(Entries on where items appear)
··········
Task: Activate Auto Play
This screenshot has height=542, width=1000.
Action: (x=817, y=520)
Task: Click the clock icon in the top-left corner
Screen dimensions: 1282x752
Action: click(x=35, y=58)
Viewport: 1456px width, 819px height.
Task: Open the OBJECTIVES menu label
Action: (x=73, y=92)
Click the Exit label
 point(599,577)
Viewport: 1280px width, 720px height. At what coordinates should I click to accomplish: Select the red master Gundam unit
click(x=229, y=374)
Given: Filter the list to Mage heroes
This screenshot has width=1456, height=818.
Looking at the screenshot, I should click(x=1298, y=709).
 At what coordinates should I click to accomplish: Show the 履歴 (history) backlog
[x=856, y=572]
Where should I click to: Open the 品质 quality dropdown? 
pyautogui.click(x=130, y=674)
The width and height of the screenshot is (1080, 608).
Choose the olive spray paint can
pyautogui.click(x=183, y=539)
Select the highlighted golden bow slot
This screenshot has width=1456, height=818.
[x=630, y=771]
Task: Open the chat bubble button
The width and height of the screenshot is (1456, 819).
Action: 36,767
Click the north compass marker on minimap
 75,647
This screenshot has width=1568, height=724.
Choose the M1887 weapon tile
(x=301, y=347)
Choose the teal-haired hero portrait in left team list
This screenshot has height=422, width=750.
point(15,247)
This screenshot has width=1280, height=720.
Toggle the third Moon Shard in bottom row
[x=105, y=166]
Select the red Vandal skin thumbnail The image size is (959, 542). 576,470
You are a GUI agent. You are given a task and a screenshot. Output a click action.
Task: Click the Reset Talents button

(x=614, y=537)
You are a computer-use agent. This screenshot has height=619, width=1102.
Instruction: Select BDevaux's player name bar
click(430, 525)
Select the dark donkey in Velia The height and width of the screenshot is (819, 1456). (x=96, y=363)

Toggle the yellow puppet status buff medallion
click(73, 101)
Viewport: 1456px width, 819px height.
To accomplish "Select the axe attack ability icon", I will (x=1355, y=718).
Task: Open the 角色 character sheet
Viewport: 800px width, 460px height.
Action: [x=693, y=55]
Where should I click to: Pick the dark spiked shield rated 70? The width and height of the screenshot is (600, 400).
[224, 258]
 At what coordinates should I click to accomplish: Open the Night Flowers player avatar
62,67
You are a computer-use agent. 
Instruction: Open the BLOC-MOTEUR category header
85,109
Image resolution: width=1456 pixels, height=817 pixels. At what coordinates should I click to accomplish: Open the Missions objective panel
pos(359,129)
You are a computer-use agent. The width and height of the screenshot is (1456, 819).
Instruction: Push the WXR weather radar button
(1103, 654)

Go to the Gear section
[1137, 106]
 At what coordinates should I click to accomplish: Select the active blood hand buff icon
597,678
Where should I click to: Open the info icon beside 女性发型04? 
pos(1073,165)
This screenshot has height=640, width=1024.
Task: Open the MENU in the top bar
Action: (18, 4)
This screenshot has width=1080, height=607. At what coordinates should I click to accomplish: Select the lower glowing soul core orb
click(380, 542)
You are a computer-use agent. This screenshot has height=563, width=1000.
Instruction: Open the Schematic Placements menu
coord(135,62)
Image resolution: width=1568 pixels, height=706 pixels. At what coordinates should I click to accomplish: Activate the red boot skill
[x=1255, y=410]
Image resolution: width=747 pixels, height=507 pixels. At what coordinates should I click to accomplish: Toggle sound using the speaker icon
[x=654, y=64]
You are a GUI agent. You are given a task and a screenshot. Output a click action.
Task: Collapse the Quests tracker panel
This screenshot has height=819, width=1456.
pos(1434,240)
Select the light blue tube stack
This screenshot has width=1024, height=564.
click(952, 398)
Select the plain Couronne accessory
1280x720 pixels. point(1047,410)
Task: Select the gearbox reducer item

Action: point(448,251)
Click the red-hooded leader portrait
··········
REQUIREMENT →
Repeat all of the items above word for word, changing nothing.

RESULT OF THE EXERCISE →
Task: Activate Auto Play
This screenshot has height=542, width=1000.
Action: (x=817, y=520)
Task: Click the clock icon in the top-left corner
Screen dimensions: 1282x752
Action: click(x=35, y=58)
Viewport: 1456px width, 819px height.
Task: Open the OBJECTIVES menu label
Action: (x=73, y=92)
Click the Exit label
 point(599,577)
Viewport: 1280px width, 720px height. At what coordinates should I click to accomplish: Select the red master Gundam unit
click(x=229, y=374)
Given: Filter the list to Mage heroes
This screenshot has width=1456, height=818.
Looking at the screenshot, I should click(x=1298, y=709).
 At what coordinates should I click to accomplish: Show the 履歴 (history) backlog
[x=856, y=572]
Where should I click to: Open the 品质 quality dropdown? 
pyautogui.click(x=130, y=674)
The width and height of the screenshot is (1080, 608).
Choose the olive spray paint can
pyautogui.click(x=183, y=539)
Select the highlighted golden bow slot
This screenshot has width=1456, height=818.
[x=630, y=771]
Task: Open the chat bubble button
The width and height of the screenshot is (1456, 819).
Action: 36,767
Click the north compass marker on minimap
 75,647
This screenshot has width=1568, height=724.
Choose the M1887 weapon tile
(x=301, y=347)
Choose the teal-haired hero portrait in left team list
This screenshot has height=422, width=750.
point(15,247)
This screenshot has width=1280, height=720.
Toggle the third Moon Shard in bottom row
[x=105, y=166]
Select the red Vandal skin thumbnail The image size is (959, 542). 576,470
You are a GUI agent. You are given a task and a screenshot. Output a click action.
Task: Click the Reset Talents button

(x=614, y=537)
You are a computer-use agent. This screenshot has height=619, width=1102.
Instruction: Select BDevaux's player name bar
click(430, 525)
Select the dark donkey in Velia The height and width of the screenshot is (819, 1456). (x=96, y=363)

Toggle the yellow puppet status buff medallion
click(73, 101)
Viewport: 1456px width, 819px height.
To accomplish "Select the axe attack ability icon", I will (x=1355, y=718).
Task: Open the 角色 character sheet
Viewport: 800px width, 460px height.
Action: [x=693, y=55]
Where should I click to: Pick the dark spiked shield rated 70? The width and height of the screenshot is (600, 400).
[224, 258]
 At what coordinates should I click to accomplish: Open the Night Flowers player avatar
62,67
You are a computer-use agent. 
Instruction: Open the BLOC-MOTEUR category header
85,109
Image resolution: width=1456 pixels, height=817 pixels. At what coordinates should I click to accomplish: Open the Missions objective panel
pos(359,129)
You are a computer-use agent. The width and height of the screenshot is (1456, 819).
Instruction: Push the WXR weather radar button
(1103, 654)

Go to the Gear section
[1137, 106]
 At what coordinates should I click to accomplish: Select the active blood hand buff icon
597,678
Where should I click to: Open the info icon beside 女性发型04? 
pos(1073,165)
This screenshot has height=640, width=1024.
Task: Open the MENU in the top bar
Action: (18, 4)
This screenshot has width=1080, height=607. At what coordinates should I click to accomplish: Select the lower glowing soul core orb
click(380, 542)
You are a computer-use agent. This screenshot has height=563, width=1000.
Instruction: Open the Schematic Placements menu
coord(135,62)
Image resolution: width=1568 pixels, height=706 pixels. At what coordinates should I click to accomplish: Activate the red boot skill
[x=1255, y=410]
Image resolution: width=747 pixels, height=507 pixels. At what coordinates should I click to accomplish: Toggle sound using the speaker icon
[x=654, y=64]
You are a GUI agent. You are given a task and a screenshot. Output a click action.
Task: Collapse the Quests tracker panel
This screenshot has height=819, width=1456.
pos(1434,240)
Select the light blue tube stack
This screenshot has width=1024, height=564.
click(952, 398)
Select the plain Couronne accessory
1280x720 pixels. point(1047,410)
Task: Select the gearbox reducer item

Action: point(448,251)
Click the red-hooded leader portrait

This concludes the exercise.